Saturday, September 30, 2006

This Baghdad Election Failed, Too!

Ali Baba Goes To Town (1937) is on Fox Movie Channel tomorrow morning, October 1st, at 6 AM EST, and damn it, I'm going to miss taping it. If anyone is so inclined, I would love a copy of the film -- it was one of Marge's and my faves from this year's Cinefest (see my Myrant post on the film
  • right ch'ere, on our stage).
  • It also featured a joke concerning Vermont and Maine electoral votes I'm eager to transcribe and use as the opening quote of Green Mountain Cinema Vol 2, which is at last in the home stretch for publication.

    [An aside: Marge and I are dropping our satellite TV this weekend -- effective tomorrow -- in part due to Direct TV dropping, sans announcement, Fox Movie Channel last week. I had in fact set our VCR to tape a movie, the curious 1965 romantic tragedy Rapture, from FMC, only to check the tape that evening to find the blank black screen and "Contact your provider" text -- they'd fucking dropped the channel that morning! We'd been debating dropping satellite for some time, due to erratic reception and the fact we watch so little television aside from our DVD/video collection. $60+ a month for the only two programs we enjoy -- The Daily Show and Colbert Report -- was too dear a luxury, and with Direct TV's blithe drop of the one movie channel I still occasionally taped movies from, that was that. When Marge made the call, they tried to convince her to stay aboard, but couldn't provide the combo of channels we wanted -- so fuck 'em, we're better off without 'em or TV.]

    Eddie Cantor was a big star by the '30s -- among his childhood cronies was none other than Harry Donenfeld, future publisher of pulps like Spicy Stories and National Periodicals, where Harry made his fortune thanks to Superman and his royal screwjob on its creators -- and Ali Baba is the best Cantor film I've seen.
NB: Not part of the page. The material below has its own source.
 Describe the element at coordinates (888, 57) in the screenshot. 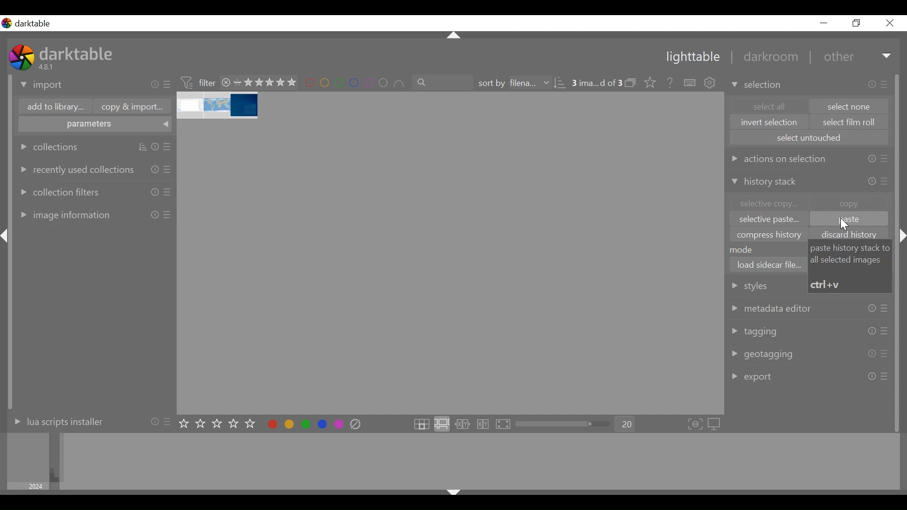

I see `Expand` at that location.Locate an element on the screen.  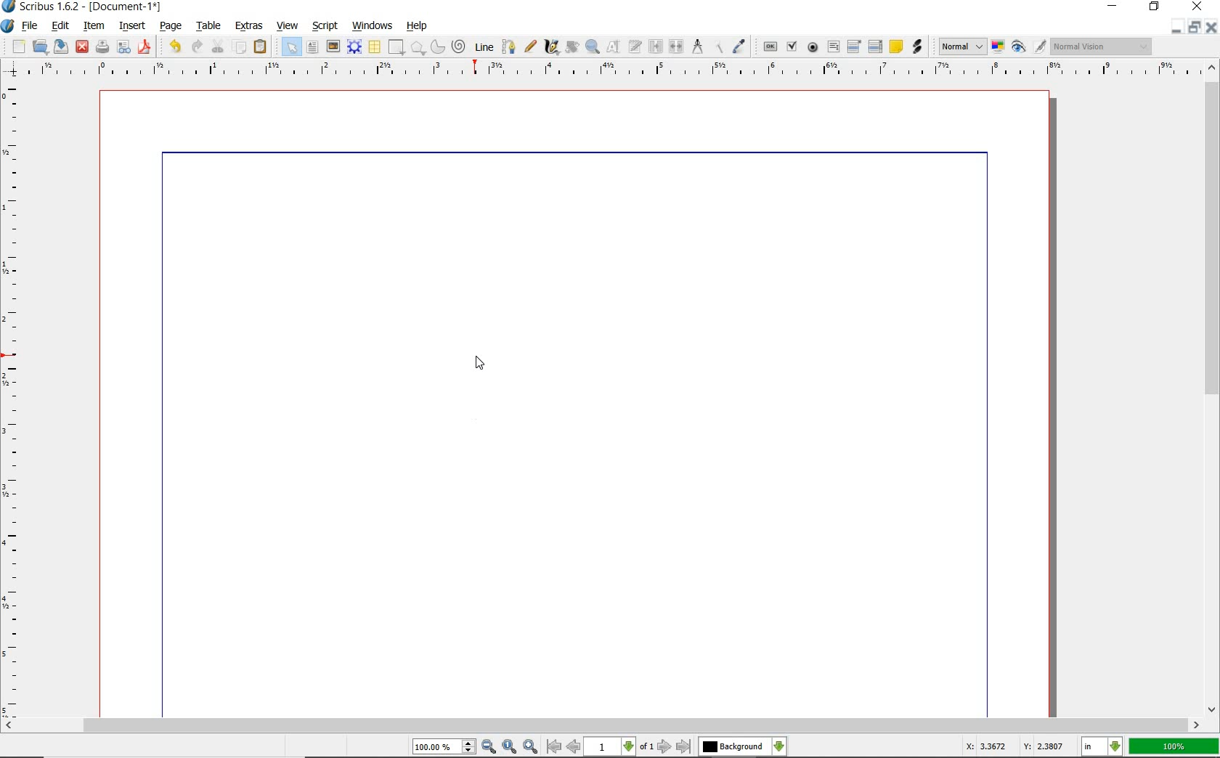
page is located at coordinates (171, 26).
Cantor plays an autograph hunter named Al Babson, who is stupidly injured on the set of an Arabian Nights movie. In a move worthy of Ash in Army of Darkness, he misremembers the prescribed dosage and takes too much pain meds, and he's off to la-la land and dreams he's in Baghdad where he's mistaken for Ali Baba. Cantor becomes prime minister to the sultan, and this is where the film escalates into a rehearsal for the Iraq War: one wonders if Rummy, Wolfowitz and the neocons saw this film in their childhoods and brainstormed the disastrous reconfiguration of the Middle East from this opus, though it's actually (in the context of its day) a satire on Roosevelt's New Deal, which the neocons & GOPs have quite successfully dismantled and sown salt upon its grave (as Hurricane Katrina so amply demonstrated). No wonder they've erected a statue to Reagan in a place of honor; it all gained traction with Reagan, and it's been a steady downhill slide since then.

    Anyhoot, Cantor mounts the first elections in Baghdad history, hoping to establish a democratic state that will simply re-install the ruling sultan, but this sweeping political reform backfires when Cantor -- ahhh, I've already given away too much. I would love a copy -- Cantor stars with Tony Martin, Roland Young, June Lang, John Carradine, Gypsy Rose Lee (billed as Louise Hovick), and there's a great number performed onscreen by Raymond Scott and His Quintet, for you Raymond Scott and cartoon music fans!

    Some sources list this as running 81 minutes, and Fox Movie Channel has it in a 90 minute timeblock, but the print we saw at Cinefest claimed to be longer than extant televised versions, sporting a pretty racist musical number that might be clipped from Fox's print.

    In any case, catch it, you'll be blown away by how this plays in the context of our own times -- and if anyone is able to tape or DVD-copy this for me, I'd welcome it and amply reward you (first come, first rewarded!) -- PO Box 47, Marlboro, VT 05344.

    And while I'm at it, begging in the virtual street, I'll also remind folks I'm still seeking The Comics Journal back issues and happy to pay or barter -- I'm seeking TCJ #28, 29, 30, 31, 32, 33, 34, 35, 36, 39, 41, 43, 44, 47, 50, 55, 57, 266.

    I have indeed filled whatever gaps I could from Fantagraphics's own back-issue mail order, these are the last I need to complete the collection, primarily for my CCS teaching/research use. Special thanks to Brian Defer for responding to the first request for back issues of The Comics Journal -- his requested barter gift is in the mail, so thanks, Brian!